:: Excerpt from a dataset ::

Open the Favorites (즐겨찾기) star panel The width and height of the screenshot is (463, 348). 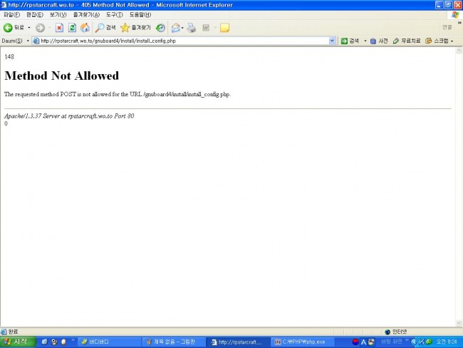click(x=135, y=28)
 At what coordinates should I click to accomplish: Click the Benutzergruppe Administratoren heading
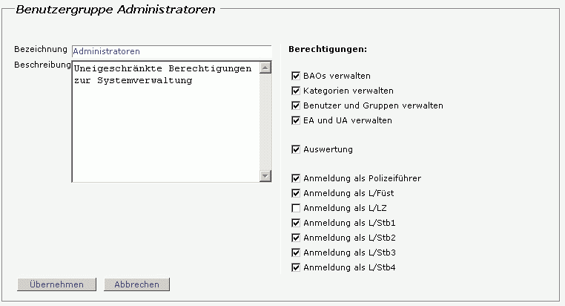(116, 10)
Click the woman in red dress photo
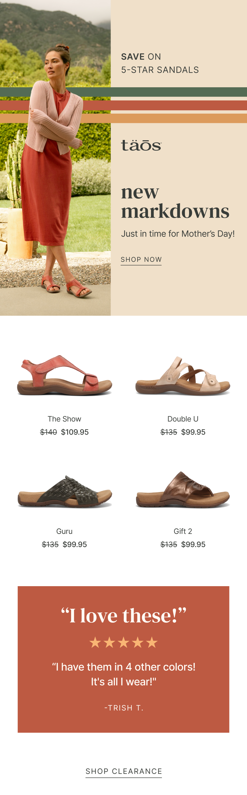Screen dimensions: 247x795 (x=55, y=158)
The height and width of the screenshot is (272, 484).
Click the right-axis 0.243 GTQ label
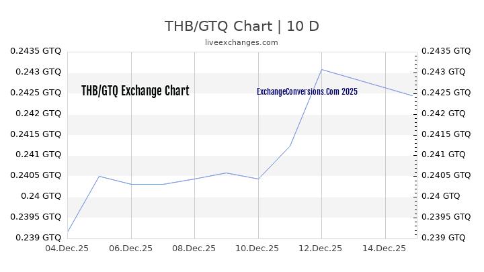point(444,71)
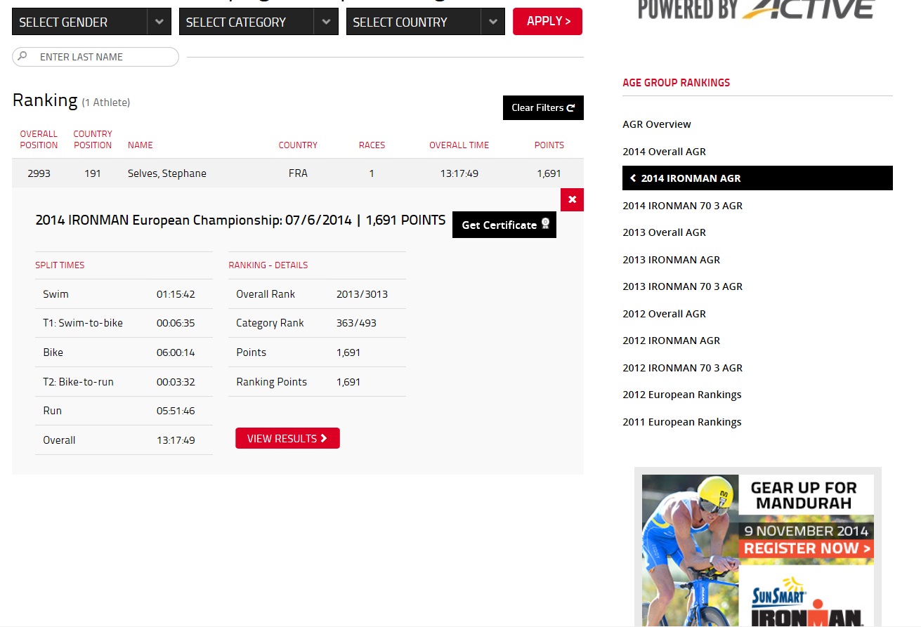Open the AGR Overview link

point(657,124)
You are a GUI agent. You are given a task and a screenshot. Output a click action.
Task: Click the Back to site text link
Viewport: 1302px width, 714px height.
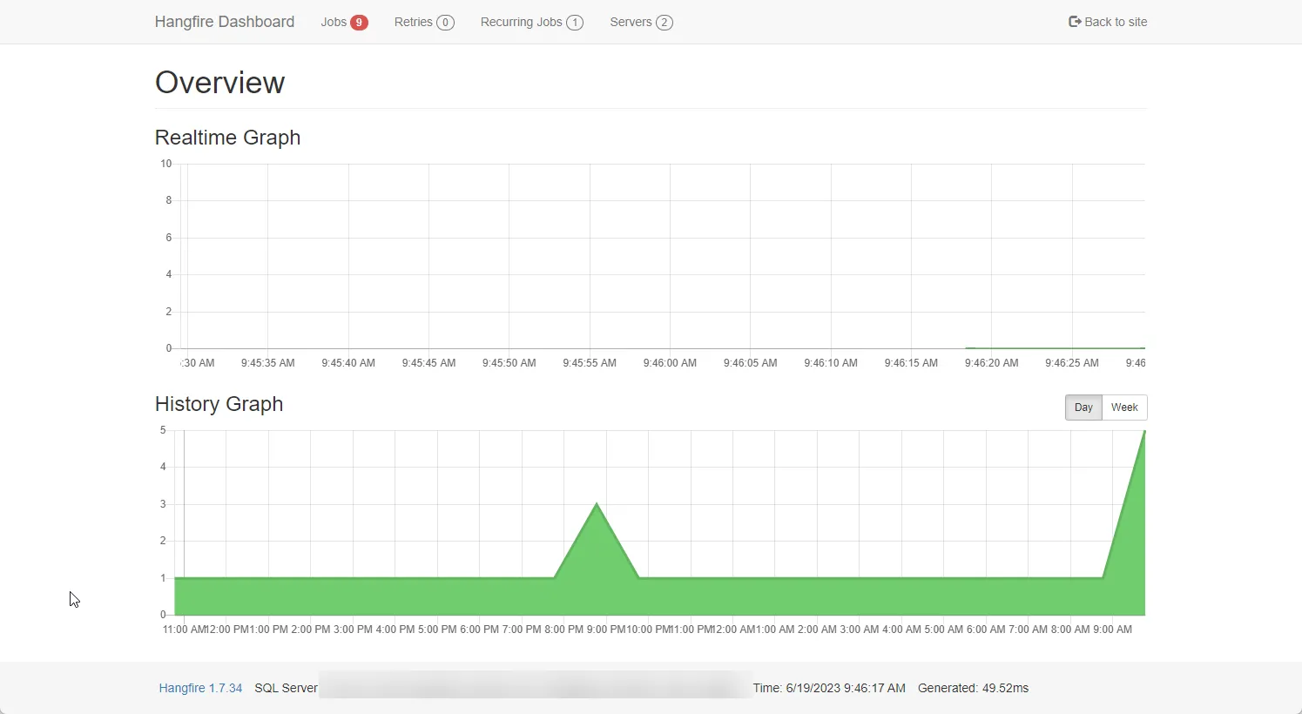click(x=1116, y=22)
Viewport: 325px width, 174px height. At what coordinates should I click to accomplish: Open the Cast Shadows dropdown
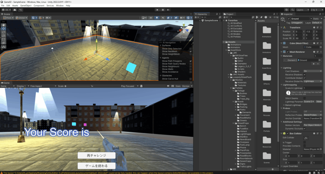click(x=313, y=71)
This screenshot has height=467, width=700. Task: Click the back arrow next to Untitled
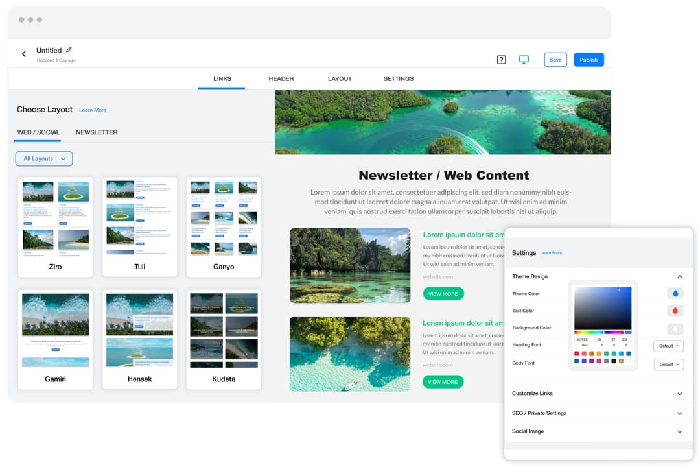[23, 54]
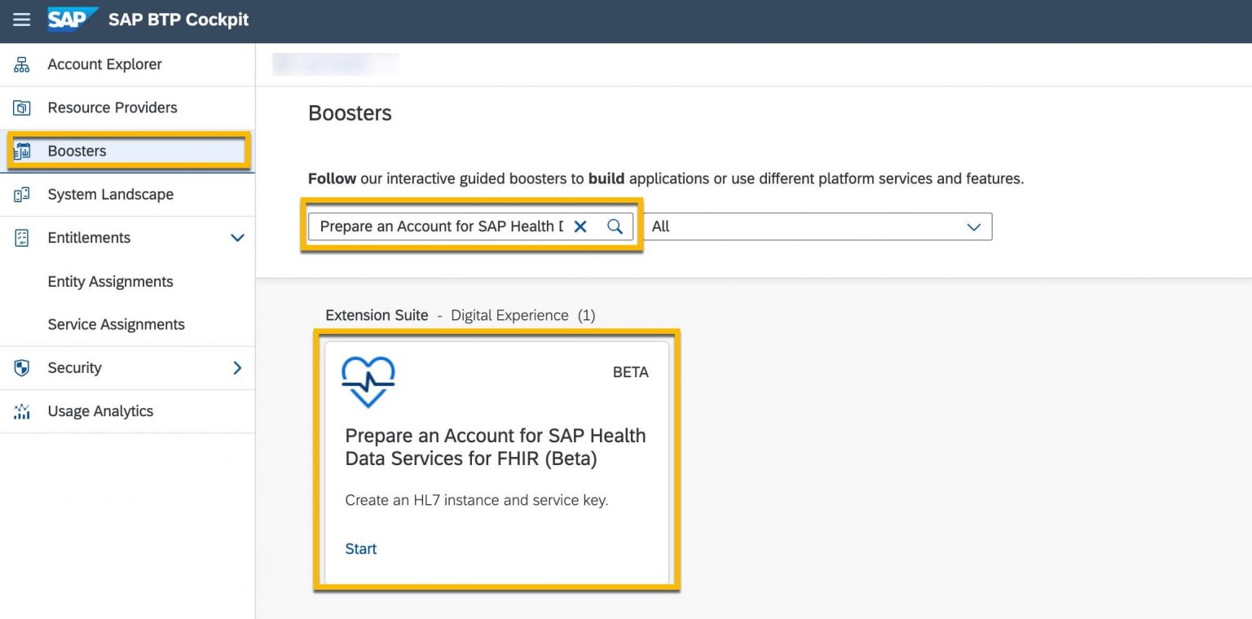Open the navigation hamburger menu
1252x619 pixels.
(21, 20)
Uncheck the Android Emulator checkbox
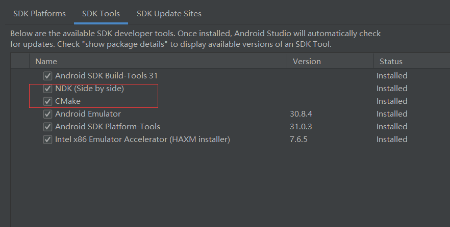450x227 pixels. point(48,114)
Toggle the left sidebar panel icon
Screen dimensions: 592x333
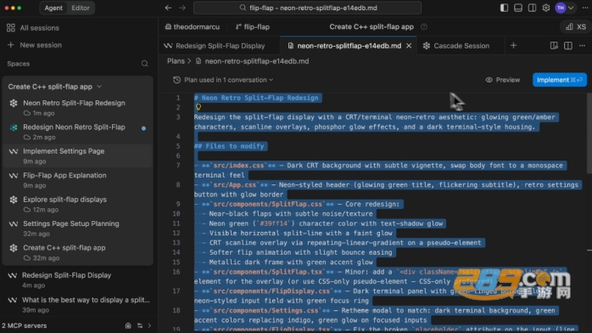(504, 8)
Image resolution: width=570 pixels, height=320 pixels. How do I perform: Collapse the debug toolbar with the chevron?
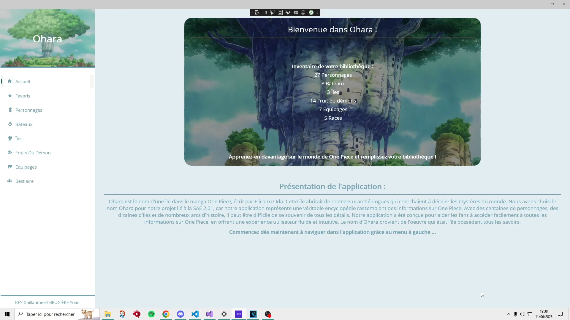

:: WRITTEN EXERCISE ::
Could you turn the stretch from the line containing "The height and" through the end of the rows, both ends included, into a numbered list? Skip blank lines and leave the pictures out.

:: RESULT OF THIS EXERCISE ::
1. The height and width of the screenshot is (272, 484).
2. Click the right-axis 0.243 GTQ label
3. point(444,71)
4. Open the AGR Overview link
5. point(657,124)
6. You are a GUI agent. You are given a task and a screenshot. Output a click action.
7. Task: Click the Back to site text link
8. Viewport: 1302px width, 714px height.
9. click(x=1116, y=22)
10. Viewport: 325px width, 174px height. At what coordinates should I click to accomplish: Open the Cast Shadows dropdown
11. click(x=313, y=71)
12. This screenshot has height=467, width=700. Task: Click the back arrow next to Untitled
13. [23, 54]
14. Open the navigation hamburger menu
15. 1252x619 pixels.
16. (21, 20)
17. Uncheck the Android Emulator checkbox
18. 450x227 pixels. point(48,114)
19. Toggle the left sidebar panel icon
20. Screen dimensions: 592x333
21. (504, 8)
22. Image resolution: width=570 pixels, height=320 pixels. How do I perform: Collapse the debug toolbar with the chevron?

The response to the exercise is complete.